In this paper, results have been primarily obtained with saturated (with water) decan-1-ol, with the amount of hydrogen peroxide discussed in terms of the theoretical H₂O₂ concentration in water (wt%). The H₂O₂ concentration is expressed assuming facile separation of decan-1-ol and water can be achieved, with no H₂O₂ retained in the organic solvent.

Time-on-line analysis for the direct synthesis of H₂O₂

An identical procedure to that outlined above for the direct synthesis of H₂O₂ is followed for the desired reaction time. It should be noted that individual experiments are carried out and the reaction mixture is not sampled on-line.

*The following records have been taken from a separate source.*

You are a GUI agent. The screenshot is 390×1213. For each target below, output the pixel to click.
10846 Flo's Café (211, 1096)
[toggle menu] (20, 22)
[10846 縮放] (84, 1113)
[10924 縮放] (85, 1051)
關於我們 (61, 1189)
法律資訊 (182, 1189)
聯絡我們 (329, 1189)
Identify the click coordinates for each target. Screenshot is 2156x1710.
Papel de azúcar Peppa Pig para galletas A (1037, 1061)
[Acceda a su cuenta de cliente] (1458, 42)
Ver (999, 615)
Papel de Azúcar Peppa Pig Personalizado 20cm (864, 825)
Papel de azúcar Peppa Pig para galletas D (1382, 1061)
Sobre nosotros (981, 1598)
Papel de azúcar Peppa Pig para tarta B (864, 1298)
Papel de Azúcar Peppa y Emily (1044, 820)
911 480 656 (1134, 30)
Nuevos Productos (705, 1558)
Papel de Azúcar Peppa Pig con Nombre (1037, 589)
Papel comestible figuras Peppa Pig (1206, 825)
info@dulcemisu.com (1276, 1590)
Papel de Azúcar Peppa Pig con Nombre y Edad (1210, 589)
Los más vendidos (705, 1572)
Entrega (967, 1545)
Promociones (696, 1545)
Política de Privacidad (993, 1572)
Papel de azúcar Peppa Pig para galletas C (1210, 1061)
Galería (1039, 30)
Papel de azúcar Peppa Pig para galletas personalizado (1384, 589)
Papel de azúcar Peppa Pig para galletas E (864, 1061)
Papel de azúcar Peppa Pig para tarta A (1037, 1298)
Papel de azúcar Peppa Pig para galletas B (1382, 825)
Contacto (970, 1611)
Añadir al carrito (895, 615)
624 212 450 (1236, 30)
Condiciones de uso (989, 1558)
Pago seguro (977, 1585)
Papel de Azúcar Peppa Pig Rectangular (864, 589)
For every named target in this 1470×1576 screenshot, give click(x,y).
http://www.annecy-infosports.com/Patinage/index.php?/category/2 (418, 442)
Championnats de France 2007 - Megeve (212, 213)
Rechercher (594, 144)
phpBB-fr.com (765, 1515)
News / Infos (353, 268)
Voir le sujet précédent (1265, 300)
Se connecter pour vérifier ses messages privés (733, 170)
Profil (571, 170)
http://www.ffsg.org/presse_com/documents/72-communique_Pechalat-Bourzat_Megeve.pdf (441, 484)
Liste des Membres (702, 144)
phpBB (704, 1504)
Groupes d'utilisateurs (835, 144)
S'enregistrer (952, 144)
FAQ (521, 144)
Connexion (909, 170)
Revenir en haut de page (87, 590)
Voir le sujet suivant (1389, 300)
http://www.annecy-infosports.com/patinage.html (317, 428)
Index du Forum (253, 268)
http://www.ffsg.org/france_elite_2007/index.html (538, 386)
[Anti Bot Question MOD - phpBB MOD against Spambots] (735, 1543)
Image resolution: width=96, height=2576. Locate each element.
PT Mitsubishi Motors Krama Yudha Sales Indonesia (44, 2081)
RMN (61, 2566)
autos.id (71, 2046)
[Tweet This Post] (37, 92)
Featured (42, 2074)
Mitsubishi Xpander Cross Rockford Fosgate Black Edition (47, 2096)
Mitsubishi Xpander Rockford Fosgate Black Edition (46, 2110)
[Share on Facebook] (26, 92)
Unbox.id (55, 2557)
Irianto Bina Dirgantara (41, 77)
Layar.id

Gas replacement experiments for the direct synthesis of H₂O₂

An identical procedure to that outlined above for the direct synthesis of H₂O₂ is followed for a reaction time of 0.5 h. After this, stirring is stopped and the reactant gas mixture is vented prior to replacement with the standard pressures of 5% H₂/CO₂ (420 psi) and 25% O₂/CO₂ (160 psi). The reaction is then stirred (1200 rpm) for a further 0.5 h.

Degradation of H₂O₂

Catalytic activity towards H₂O₂ degradation was determined in a similar manner to the direct synthesis activity of a catalyst. The autoclave was typically charged with catalyst (0.01 g) and reaction solution (0.39 g 4 wt% H₂O₂ and 8.11 g organic solvent). The charged autoclave was purged three times with 5% H₂/CO₂ (100 psi) and then filled with 5% H₂/CO₂ (420 psi). The reaction mixture was allowed to stabilise at the desired temperature (25 °C) after which stirring commenced (1200 rpm) and experiments were carried out for 30 minutes. H₂O₂ degraded was determined by titrating all of the final solution with acidified Ce(SO₄)₂. The Ce(SO₄)₂ solutions were standardised against (NH₄)₂Fe(SO₄)₂·6H₂O using ferroin as an indicator. Catalytic activity towards H₂O₂ degradation is reported herein in terms of rate (mol_H2O2 kg_cat⁻¹ h⁻¹) to better allow for comparison to the literature and accounts for hydrogenation and decomposition pathways.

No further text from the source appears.